Brief Explanations of AI Ensemble Techniques
-
AsyncThinking: Like a rapid brainstorming session where multiple people jot down ideas independently before sharing, this technique generates diverse initial thoughts quickly without influence from other perspectives.
-
StructuredCritique: Similar to having your work reviewed by a tough but fair editor, this approach systematically evaluates ideas, identifies logical flaws, and improves the rigor of thinking.
-
SynthesisOriented: Acts like a skilled mediator who finds common ground between opposing viewpoints, integrating different perspectives into a balanced, comprehensive analysis.
-
RoleBasedDebate: Resembles a panel discussion with experts from different fields, each contributing specialized knowledge to address complex topics from multiple angles.
-
HierarchicalReview: Works like a multi-stage editing process, where content is refined layer by layer, with each review focusing on different aspects for progressive improvement.
-
CompetitiveEvaluation: Functions like a contest where multiple solutions compete, and the strongest approach wins based on objective criteria.
-
PerspectiveRotation: Similar to walking around a sculpture to view it from all sides, this technique examines issues from different stakeholder perspectives, ethical frameworks, or creative angles.
-
ChainOfThoughtBranching: Like mapping out a complex maze with multiple possible paths, this method explores different reasoning routes for problems with multiple decision points.
-
AdversarialImprovement: Acts as a stress-test or devil's advocate, actively looking for weaknesses in a solution to strengthen it against potential problems.
-
RoleBasedWorkflow: Operates like a production line with specialized stations, creating a structured process where different roles handle specific aspects of a multi-stage analysis.
-
Bagging: Works like taking the average of multiple poll results to get a more stable prediction, reducing the impact of outliers or unusual patterns.
-
UncertaintyBasedCollaboration: Similar to how a group might work together on a puzzle with missing pieces, this approach handles ambiguous questions by combining different levels of confidence.
-
StackedGeneralization: Functions like a team of specialists with a coordinator, where outputs from different AI models are combined to leverage their unique strengths and minimize weaknesses.

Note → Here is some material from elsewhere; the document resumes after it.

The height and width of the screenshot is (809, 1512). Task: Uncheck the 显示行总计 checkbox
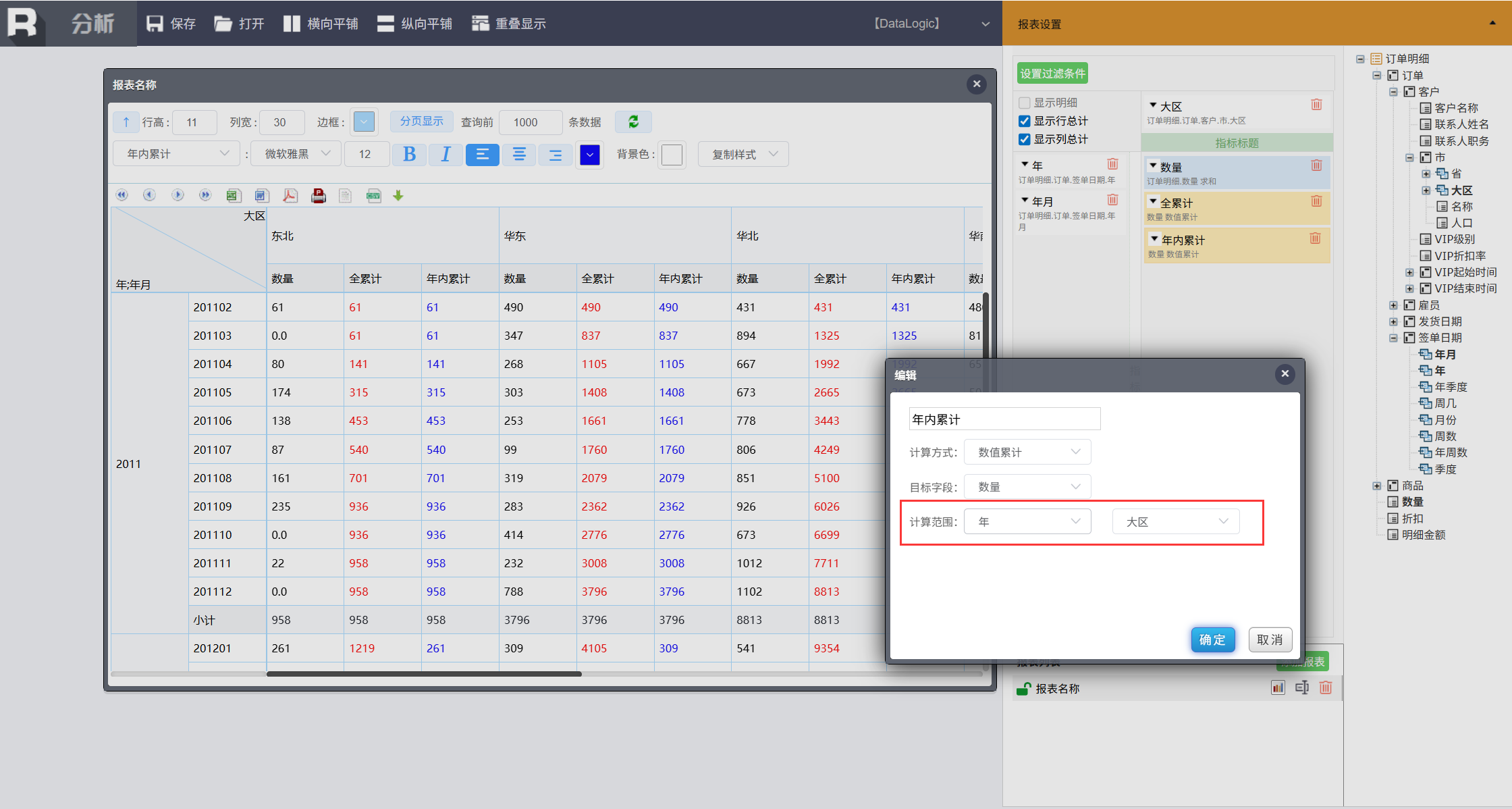(x=1025, y=121)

Ensemble methods have a strong theoretical and empirical foundation in machine learning, and they're particularly effective with language models for several reasons:
-
Diverse Knowledge and Perspectives: Different language models, even when trained on similar data, develop slightly different internal representations and "expertise areas." By combining multiple models, you access a broader knowledge base than any single model contains.
-
Error Reduction Through Aggregation: Models tend to make different errors. When their outputs are combined intelligently, errors from one model can be corrected by others, leading to more accurate results.
-
Specialization Through Roles: When models adopt specialized roles (like critic, researcher, or synthesizer), they can focus on specific aspects of a task. This division of cognitive labor mirrors effective human teams and leads to more thorough analysis.
-
Iterative Refinement: Multi-step collaboration allows initial ideas to be critiqued, refined, and expanded. This resembles human drafting and editing processes, typically producing higher quality results than single-pass generation.
-
Confidence Calibration: Ensemble techniques help identify areas of uncertainty or disagreement between models, leading to better-calibrated confidence in the final output.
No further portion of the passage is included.